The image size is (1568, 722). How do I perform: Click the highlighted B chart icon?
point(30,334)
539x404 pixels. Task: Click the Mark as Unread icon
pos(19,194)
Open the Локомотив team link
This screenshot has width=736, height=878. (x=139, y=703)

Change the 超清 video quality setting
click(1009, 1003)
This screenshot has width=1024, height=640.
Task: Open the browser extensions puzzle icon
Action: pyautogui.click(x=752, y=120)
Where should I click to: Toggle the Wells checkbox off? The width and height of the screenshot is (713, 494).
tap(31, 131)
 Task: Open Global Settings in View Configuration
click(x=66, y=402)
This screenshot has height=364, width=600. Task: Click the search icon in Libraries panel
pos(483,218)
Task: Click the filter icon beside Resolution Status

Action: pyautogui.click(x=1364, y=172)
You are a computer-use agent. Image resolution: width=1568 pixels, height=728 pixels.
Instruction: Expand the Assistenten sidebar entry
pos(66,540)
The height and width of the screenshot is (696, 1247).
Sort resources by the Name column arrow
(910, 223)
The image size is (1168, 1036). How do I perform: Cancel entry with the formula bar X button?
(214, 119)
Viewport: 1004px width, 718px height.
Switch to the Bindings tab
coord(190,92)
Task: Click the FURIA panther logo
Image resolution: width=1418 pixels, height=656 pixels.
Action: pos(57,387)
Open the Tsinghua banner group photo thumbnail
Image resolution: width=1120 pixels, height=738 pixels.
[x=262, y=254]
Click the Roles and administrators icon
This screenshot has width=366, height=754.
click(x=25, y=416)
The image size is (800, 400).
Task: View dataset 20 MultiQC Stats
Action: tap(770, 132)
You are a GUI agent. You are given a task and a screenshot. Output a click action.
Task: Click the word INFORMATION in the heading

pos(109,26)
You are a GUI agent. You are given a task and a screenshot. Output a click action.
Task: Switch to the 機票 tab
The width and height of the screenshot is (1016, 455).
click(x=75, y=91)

Assignment:
Reproduce, exactly and with nothing added, the lines from the one that includes "This screenshot has width=366, height=754." through the last line of the material.

Expected answer:
This screenshot has width=366, height=754.
click(x=25, y=416)
The image size is (800, 400).
Task: View dataset 20 MultiQC Stats
Action: tap(770, 132)
You are a GUI agent. You are given a task and a screenshot. Output a click action.
Task: Click the word INFORMATION in the heading

pos(109,26)
You are a GUI agent. You are given a task and a screenshot. Output a click action.
Task: Switch to the 機票 tab
The width and height of the screenshot is (1016, 455).
click(x=75, y=91)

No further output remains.